In the material below, find the line with "Viewport: 1024px width, 480px" and the line with "Task: Click the search magnifier button", then output both and every line between them exactly, omitting pictures.

________

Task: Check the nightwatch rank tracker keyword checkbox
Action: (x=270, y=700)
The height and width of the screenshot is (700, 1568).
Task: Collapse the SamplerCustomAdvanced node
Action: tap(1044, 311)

________

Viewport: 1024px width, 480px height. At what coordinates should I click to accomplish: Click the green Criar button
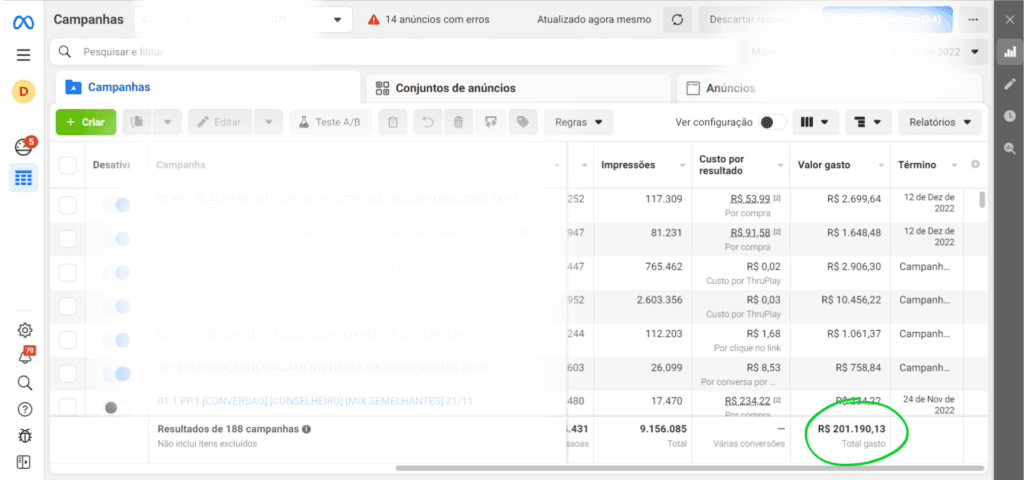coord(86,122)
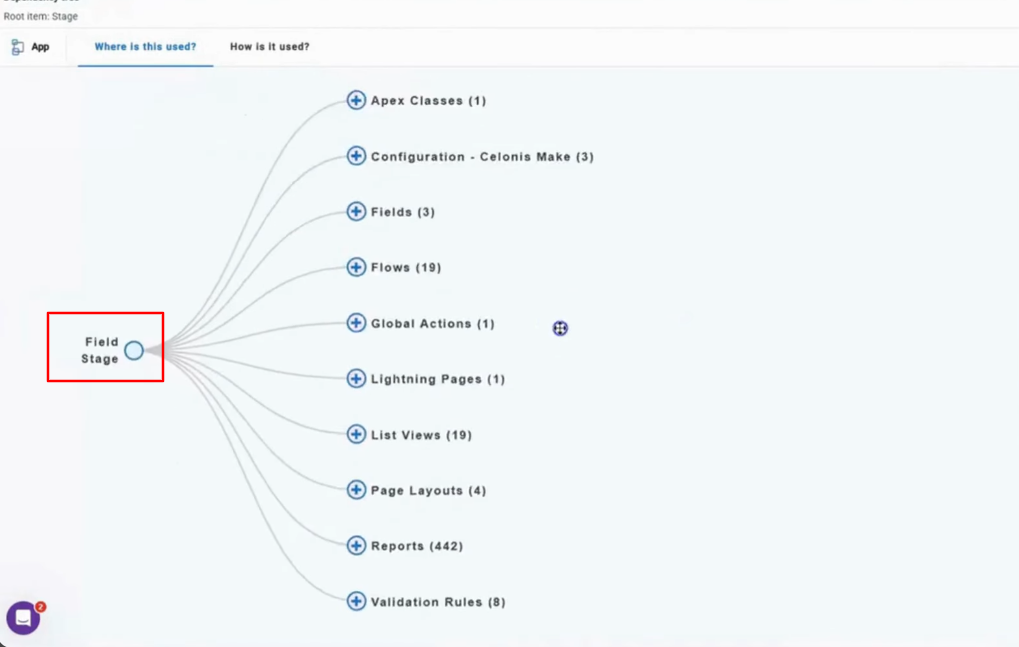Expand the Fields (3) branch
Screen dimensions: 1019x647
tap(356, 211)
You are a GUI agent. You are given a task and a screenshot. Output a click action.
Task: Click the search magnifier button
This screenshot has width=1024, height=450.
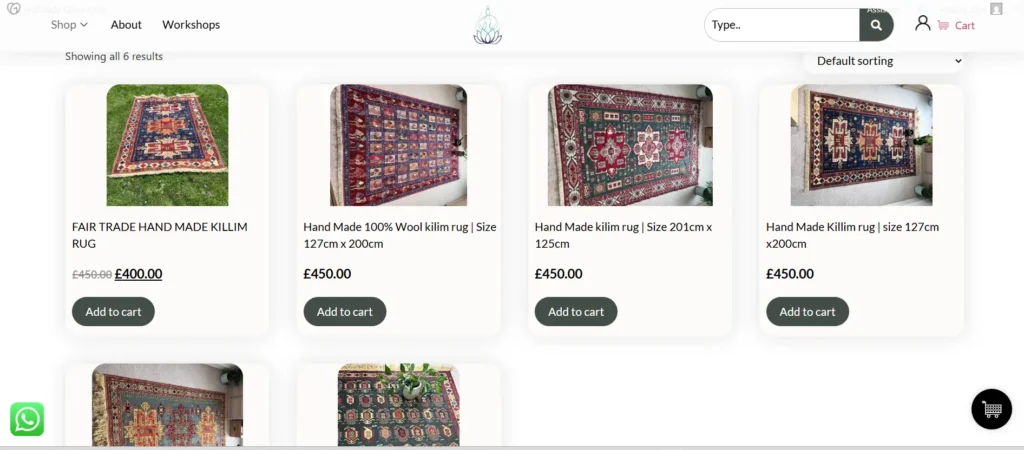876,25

________

Expected output =>
Viewport: 1024px width, 480px height. At what coordinates should I click to accomplish: Click the green Criar button
coord(86,122)
Expand the Fields (3) branch
Screen dimensions: 1019x647
tap(356, 211)
You are a GUI agent. You are given a task and a screenshot. Output a click action.
Task: Click the search magnifier button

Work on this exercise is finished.